Помимо относительно объективных показателей болевой чувствительности нами были получены субъективные данные от пациентов.
Согласно ВАШ, наиболее выраженный болевой синдром отмечен среди больных СРК с преобладанием боли и метеоризма. Средний балл интенсивности боли в этой группе составил 60,8 ± 12,34. Пациенты двух других групп оценивали болевой синдром значительно слабее. В группе больных СРК с преобладанием диареи средний балл интенсивности боли составил 36,65, в группе с преобладанием запора – 23,4.

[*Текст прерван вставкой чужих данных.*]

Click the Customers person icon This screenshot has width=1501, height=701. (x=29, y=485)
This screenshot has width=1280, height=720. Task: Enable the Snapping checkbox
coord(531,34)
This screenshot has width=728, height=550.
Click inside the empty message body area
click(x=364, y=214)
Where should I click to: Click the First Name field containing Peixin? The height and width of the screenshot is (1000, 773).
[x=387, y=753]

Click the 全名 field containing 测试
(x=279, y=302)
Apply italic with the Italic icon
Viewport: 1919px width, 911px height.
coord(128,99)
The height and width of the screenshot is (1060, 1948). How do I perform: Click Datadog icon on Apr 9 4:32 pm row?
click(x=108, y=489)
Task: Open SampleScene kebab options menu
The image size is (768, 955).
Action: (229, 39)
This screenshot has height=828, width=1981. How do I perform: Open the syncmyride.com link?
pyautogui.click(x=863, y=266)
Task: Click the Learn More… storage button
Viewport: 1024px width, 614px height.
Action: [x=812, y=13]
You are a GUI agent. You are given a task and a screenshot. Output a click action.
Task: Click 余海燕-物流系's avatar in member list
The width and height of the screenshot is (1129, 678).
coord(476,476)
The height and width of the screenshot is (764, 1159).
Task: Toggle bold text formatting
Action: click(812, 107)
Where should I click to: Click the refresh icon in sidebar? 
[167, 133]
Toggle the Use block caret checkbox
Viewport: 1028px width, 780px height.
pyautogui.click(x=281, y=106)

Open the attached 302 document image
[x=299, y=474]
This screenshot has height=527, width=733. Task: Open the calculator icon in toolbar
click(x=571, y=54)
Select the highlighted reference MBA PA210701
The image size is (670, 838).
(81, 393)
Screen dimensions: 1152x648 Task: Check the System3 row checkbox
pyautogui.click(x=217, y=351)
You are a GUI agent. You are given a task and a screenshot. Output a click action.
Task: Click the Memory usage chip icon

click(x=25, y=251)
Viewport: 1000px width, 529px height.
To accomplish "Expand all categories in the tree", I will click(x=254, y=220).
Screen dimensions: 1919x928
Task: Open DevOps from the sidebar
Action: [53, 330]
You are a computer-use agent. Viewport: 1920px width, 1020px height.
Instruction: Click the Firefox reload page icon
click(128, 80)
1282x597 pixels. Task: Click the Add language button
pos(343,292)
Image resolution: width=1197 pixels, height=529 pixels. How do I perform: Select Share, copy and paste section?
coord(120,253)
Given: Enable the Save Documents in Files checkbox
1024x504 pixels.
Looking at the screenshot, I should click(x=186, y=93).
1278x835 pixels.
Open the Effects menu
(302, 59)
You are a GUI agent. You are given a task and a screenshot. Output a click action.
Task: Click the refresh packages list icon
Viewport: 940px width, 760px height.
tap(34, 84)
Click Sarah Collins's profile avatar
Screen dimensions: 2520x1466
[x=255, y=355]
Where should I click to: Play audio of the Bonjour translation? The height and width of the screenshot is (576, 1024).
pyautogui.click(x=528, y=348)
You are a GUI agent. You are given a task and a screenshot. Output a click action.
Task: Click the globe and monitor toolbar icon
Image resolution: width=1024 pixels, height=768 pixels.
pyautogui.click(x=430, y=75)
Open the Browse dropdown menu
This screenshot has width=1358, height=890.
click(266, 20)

После использования Дицетела в качестве монотерапии интенсивность болевого синдрома уменьшилась во всех группах больных. Наиболее выраженный эффект наблюдался в группе больных СРК с преобладанием боли и метеоризма (см. рисунок), где показатель по ВАШ снизился до 5,2 балла, причем у 65 % пациентов болевой синдром полностью купировался. В группе больных с преобладанием диареи интенсивность боли в среднем уменьшилась до 14,5, а в группе больных СРК с преобладанием запора – до 11,5 баллов. Болевой синдром полностью купировался у 30 % пациентов в группе с преобладанием диареи и у 10 % – с преобладанием запора.
Таким образом, можно с уверенностью сказать, что при СРК Дицетел® (пинаверия бромид) оказывает выраженное влияние на висцеральную чувствительность. При его применении порог болевой чувствительности в большей степени повышается у больных СРК с преобладанием боли и метеоризма и в меньшей степени – при преобладании запоров и диареи. Болевой синдром при приеме Дицетела уменьшился при всех вариантах СРК, но если при преобладании боли и метеоризма он полностью купировался у 65 % больных, то при преобладании диареи и запора – только у 30 и 10 % пациентов соответственно. Это говорит о том, что использование спазмолитиков, в частности Дицетела, для лечения СРК в качестве монотерапии не вполне оправданно, особенно при вариантах с преобладанием запора и диареи. Лечение должно быть направлено не только на купирование боли, но и на устранение нарушений стула, психосоциальных и неврологических расстройств.